#### [What you are asked to do]
If a picture appears in the records below, drop it, and reproduce everything else exactly.

#### [Data in this exercise]
▬▬▬

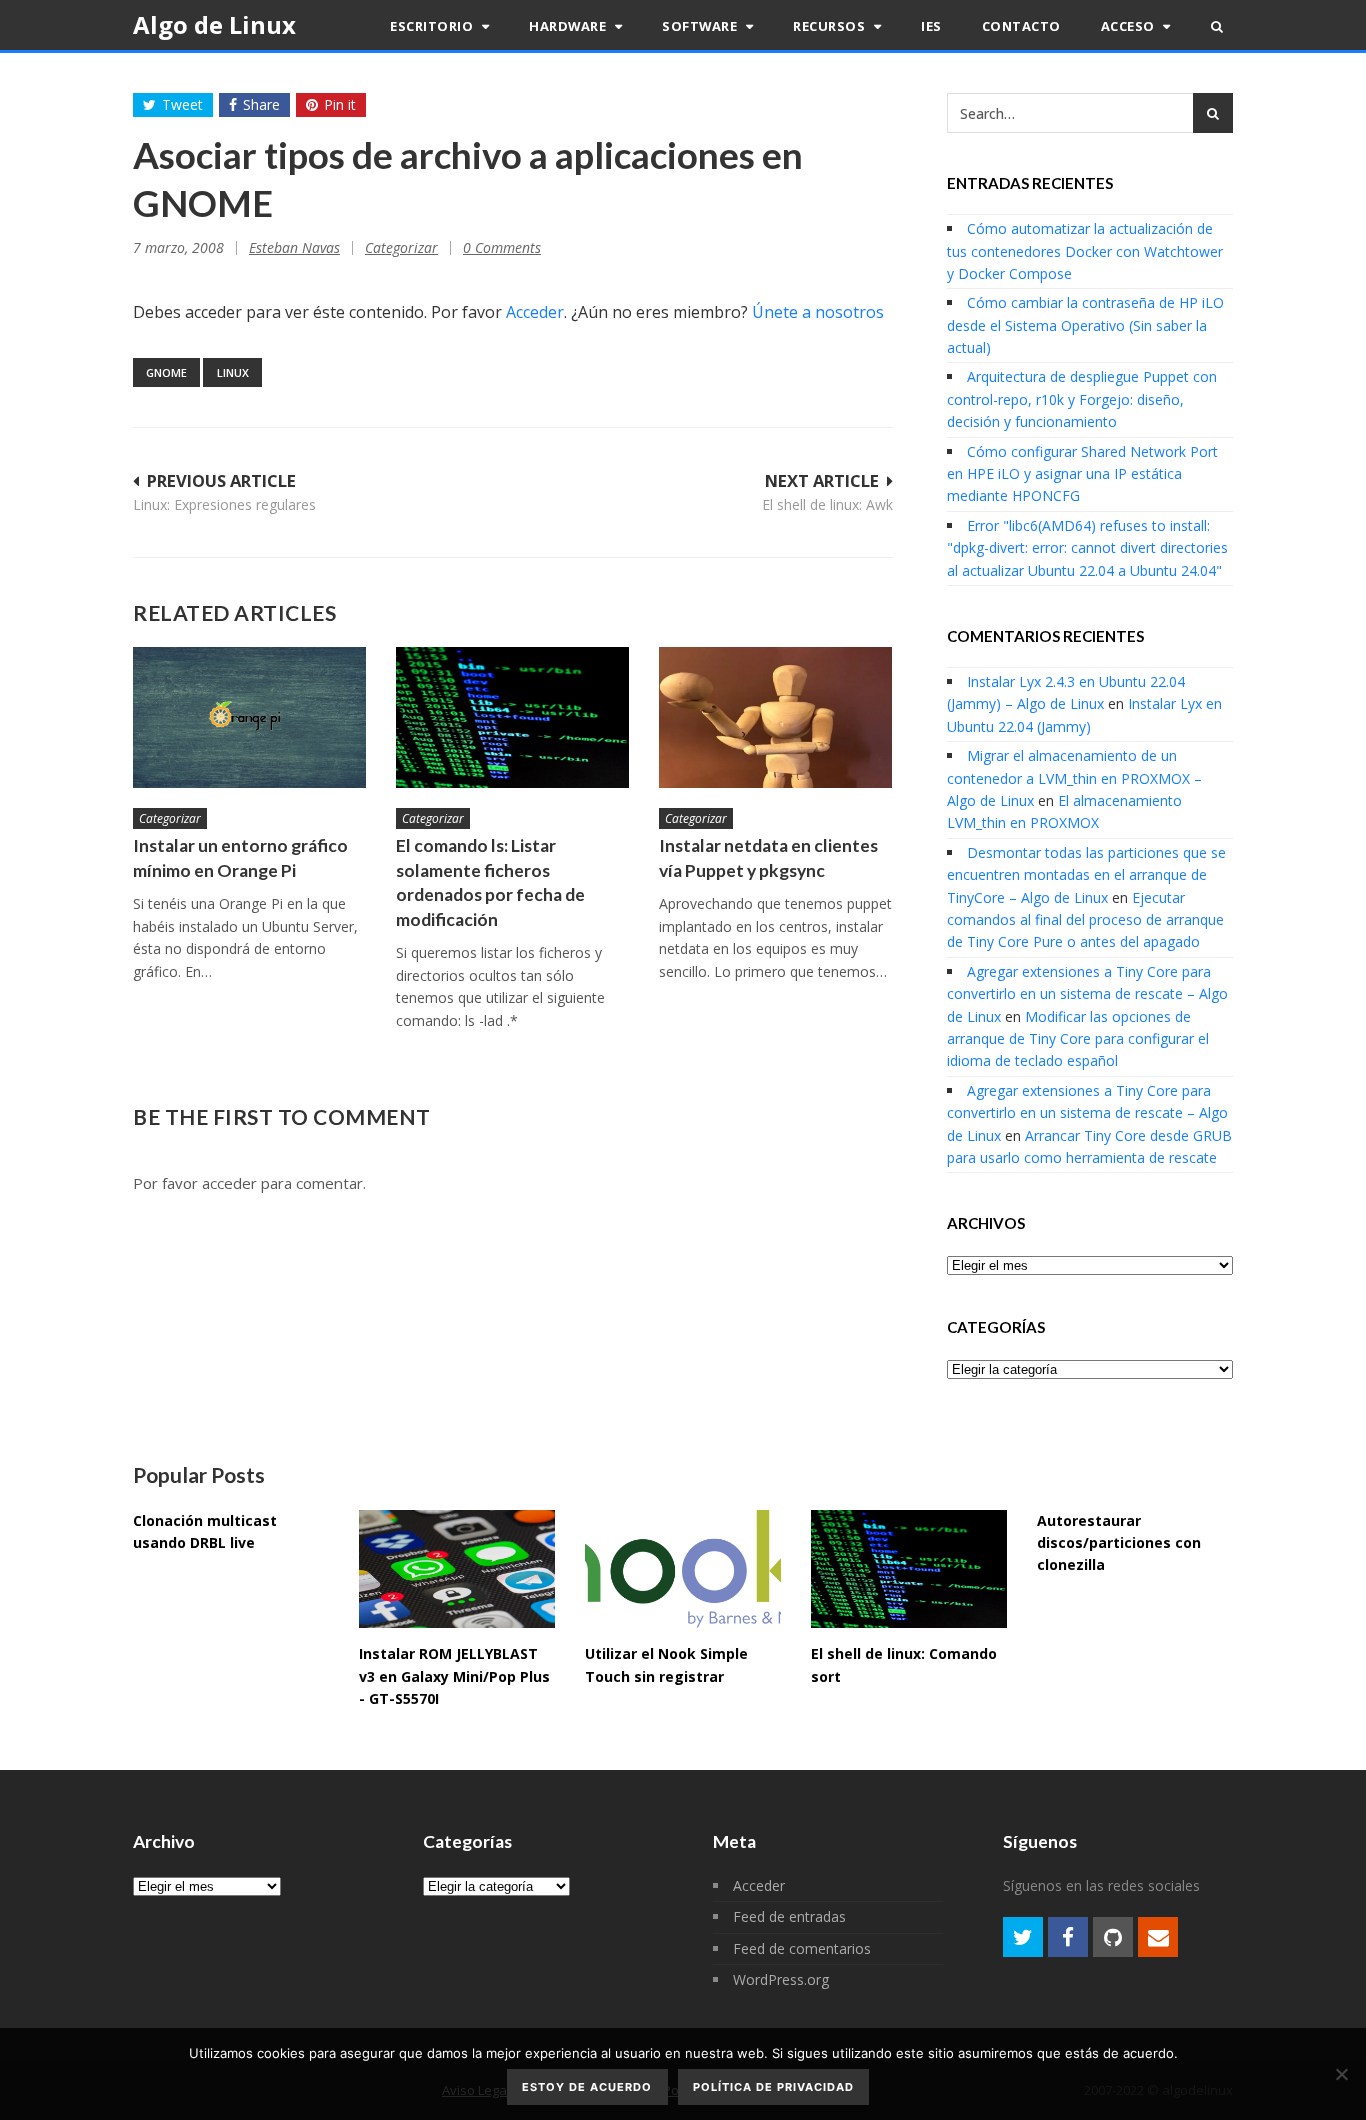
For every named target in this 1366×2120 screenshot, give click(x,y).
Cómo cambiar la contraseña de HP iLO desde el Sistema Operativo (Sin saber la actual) (1085, 325)
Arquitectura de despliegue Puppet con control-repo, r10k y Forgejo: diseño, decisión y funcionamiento (1082, 399)
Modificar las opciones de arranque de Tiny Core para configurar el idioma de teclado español (1078, 1039)
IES (931, 26)
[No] (1341, 2074)
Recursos (831, 26)
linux (233, 372)
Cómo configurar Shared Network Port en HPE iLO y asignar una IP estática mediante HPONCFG (1082, 474)
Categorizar (401, 247)
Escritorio (433, 26)
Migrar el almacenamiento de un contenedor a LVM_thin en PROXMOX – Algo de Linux (1074, 778)
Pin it (340, 104)
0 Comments (502, 247)
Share (261, 104)
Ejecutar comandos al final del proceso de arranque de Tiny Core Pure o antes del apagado (1085, 920)
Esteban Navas (294, 247)
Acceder (535, 312)
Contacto (1021, 26)
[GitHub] (1113, 1937)
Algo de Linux (214, 24)
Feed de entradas (789, 1916)
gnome (166, 372)
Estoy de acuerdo (587, 2087)
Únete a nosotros (818, 312)
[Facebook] (1068, 1937)
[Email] (1158, 1937)
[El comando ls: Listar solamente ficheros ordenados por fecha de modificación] (512, 717)
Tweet (182, 104)
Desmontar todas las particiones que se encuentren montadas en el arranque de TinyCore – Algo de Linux (1086, 875)
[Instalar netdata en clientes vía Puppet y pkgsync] (775, 717)
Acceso (1130, 26)
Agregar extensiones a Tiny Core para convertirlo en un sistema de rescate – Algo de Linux (1087, 994)
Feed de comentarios (802, 1948)
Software (701, 26)
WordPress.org (781, 1979)
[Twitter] (1023, 1937)
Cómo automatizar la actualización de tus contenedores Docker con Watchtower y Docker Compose (1085, 251)
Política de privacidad (773, 2087)
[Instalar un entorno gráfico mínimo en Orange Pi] (249, 717)
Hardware (569, 26)
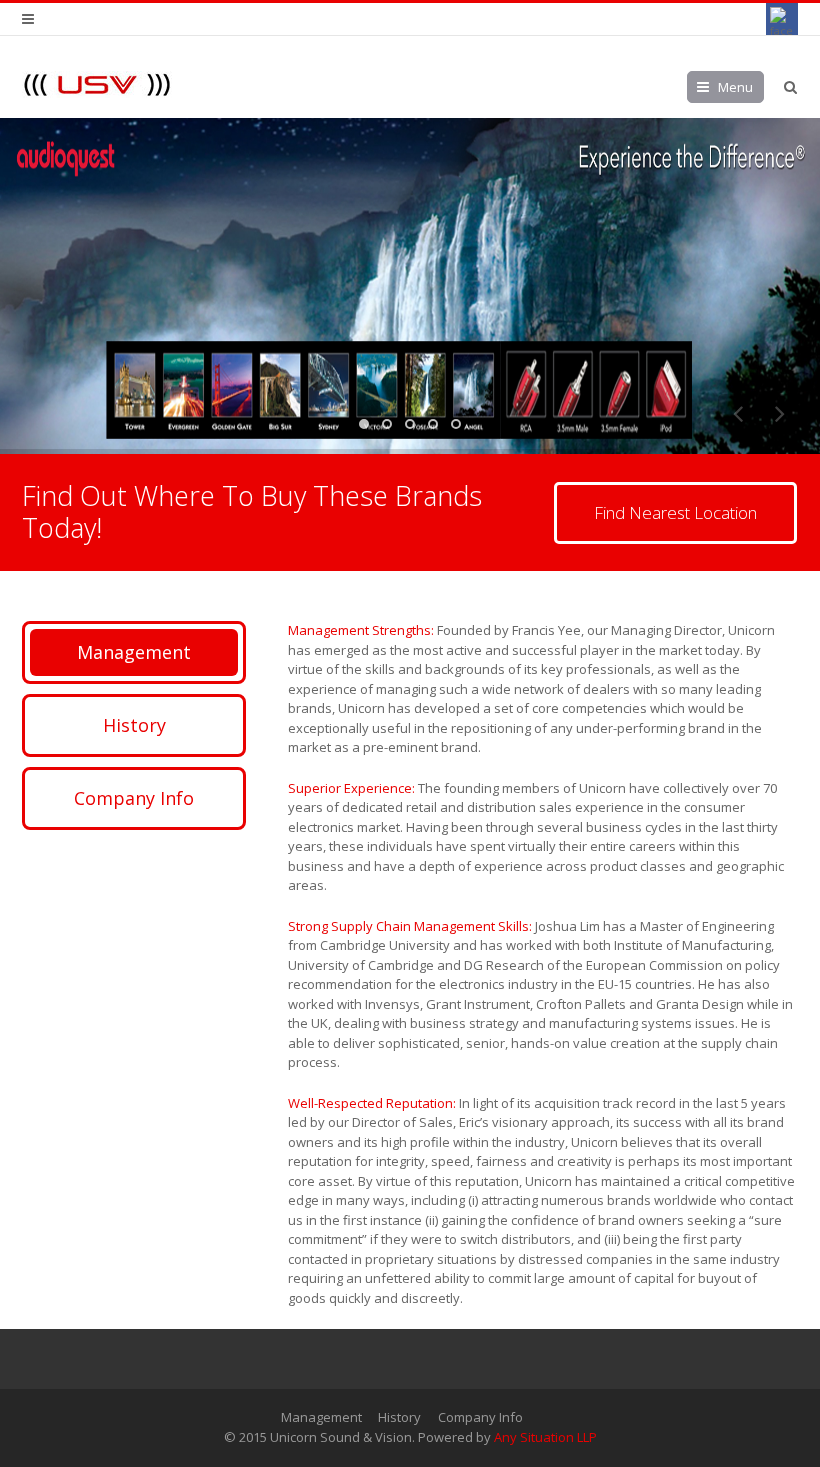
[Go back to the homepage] (97, 84)
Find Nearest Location (675, 512)
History (134, 725)
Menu (735, 87)
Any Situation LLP (545, 1437)
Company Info (134, 798)
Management (134, 652)
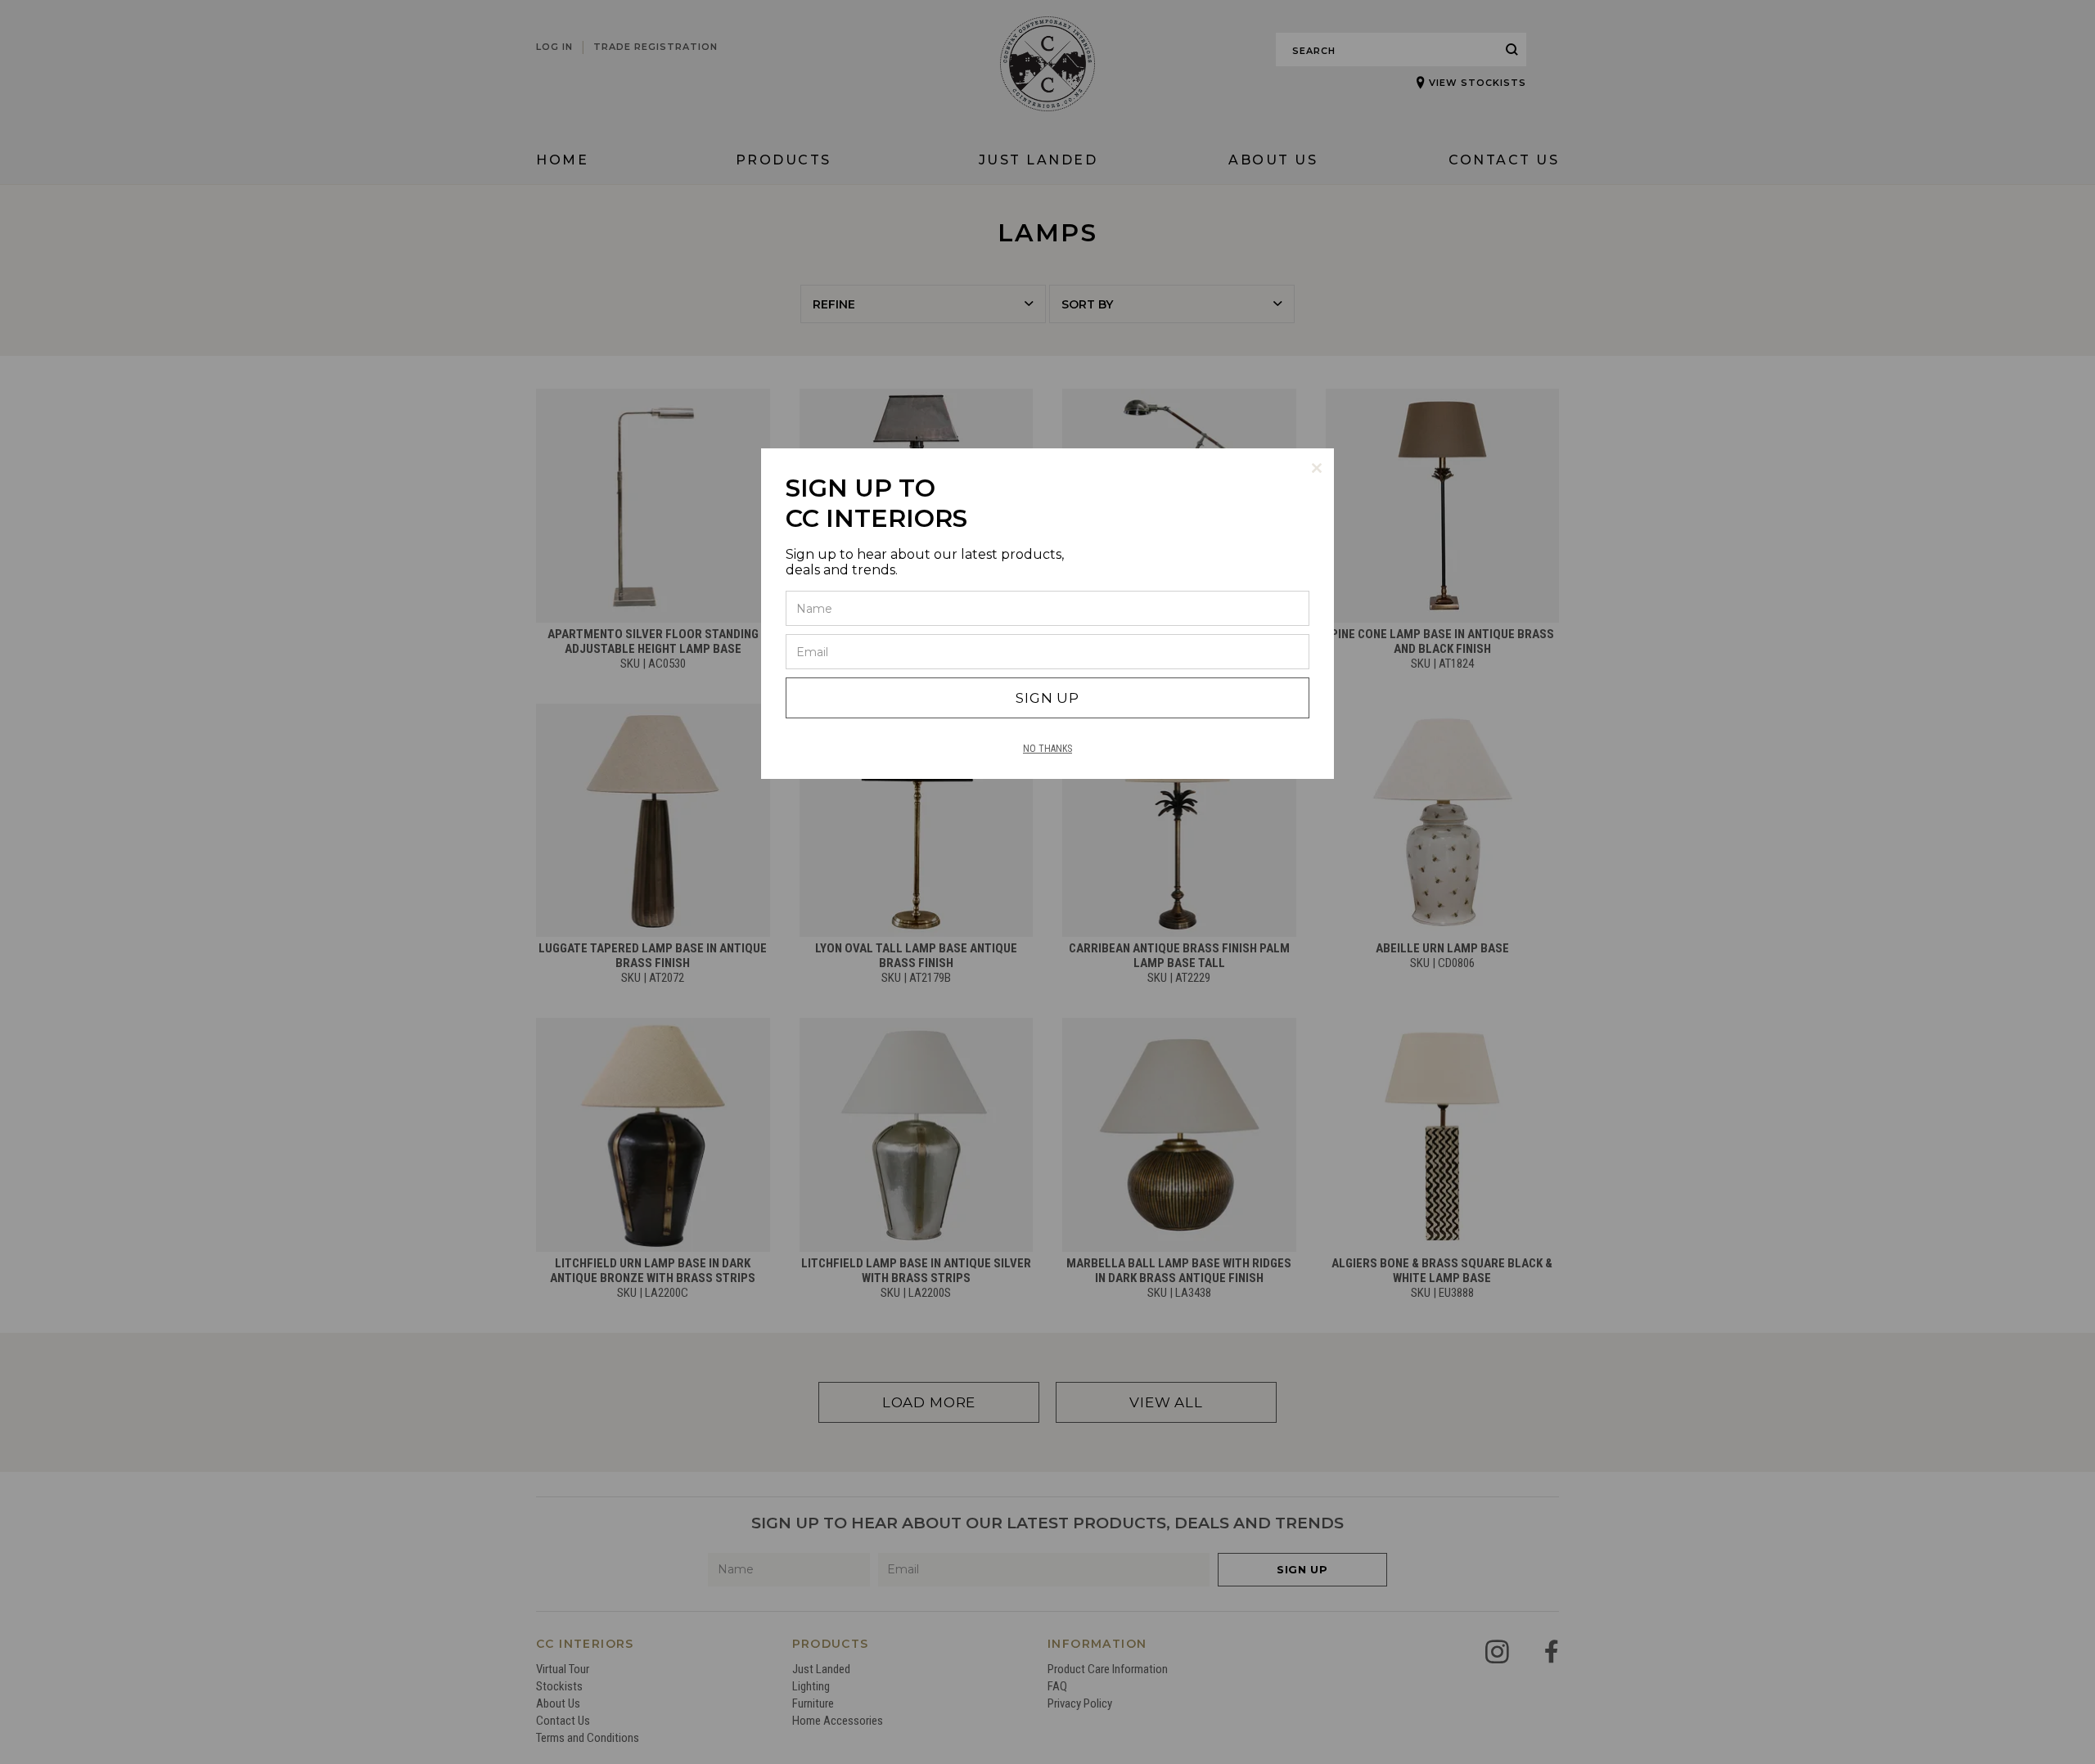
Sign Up (1047, 698)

▬▬▬

#### [Expected answer]
For every named target in this 1366×2120 screenshot, give click(x,y).
Cómo cambiar la contraseña de HP iLO desde el Sistema Operativo (Sin saber la actual) (1085, 325)
Arquitectura de despliegue Puppet con control-repo, r10k y Forgejo: diseño, decisión y funcionamiento (1082, 399)
Modificar las opciones de arranque de Tiny Core para configurar el idioma de teclado español (1078, 1039)
IES (931, 26)
[No] (1341, 2074)
Recursos (831, 26)
linux (233, 372)
Cómo configurar Shared Network Port en HPE iLO y asignar una IP estática mediante HPONCFG (1082, 474)
Categorizar (401, 247)
Escritorio (433, 26)
Migrar el almacenamiento de un contenedor a LVM_thin en PROXMOX – Algo de Linux (1074, 778)
Pin it (340, 104)
0 Comments (502, 247)
Share (261, 104)
Ejecutar comandos al final del proceso de arranque de Tiny Core Pure o antes del apagado (1085, 920)
Esteban Navas (294, 247)
Acceder (535, 312)
Contacto (1021, 26)
[GitHub] (1113, 1937)
Algo de Linux (214, 24)
Feed de entradas (789, 1916)
gnome (166, 372)
Estoy de acuerdo (587, 2087)
Únete a nosotros (818, 312)
[Facebook] (1068, 1937)
[Email] (1158, 1937)
[El comando ls: Listar solamente ficheros ordenados por fecha de modificación] (512, 717)
Tweet (182, 104)
Desmontar todas las particiones que se encuentren montadas en el arranque de TinyCore – Algo de Linux (1086, 875)
[Instalar netdata en clientes vía Puppet y pkgsync] (775, 717)
Acceso (1130, 26)
Agregar extensiones a Tiny Core para convertirlo en un sistema de rescate – Algo de Linux (1087, 994)
Feed de comentarios (802, 1948)
Software (701, 26)
WordPress.org (781, 1979)
[Twitter] (1023, 1937)
Cómo automatizar la actualización de tus contenedores Docker con Watchtower y Docker Compose (1085, 251)
Política de privacidad (773, 2087)
[Instalar un entorno gráfico mínimo en Orange Pi] (249, 717)
Hardware (569, 26)
[Go back to the homepage] (97, 84)
Find Nearest Location (675, 512)
History (134, 725)
Menu (735, 87)
Any Situation LLP (545, 1437)
Company Info (134, 798)
Management (134, 652)
Sign Up (1047, 698)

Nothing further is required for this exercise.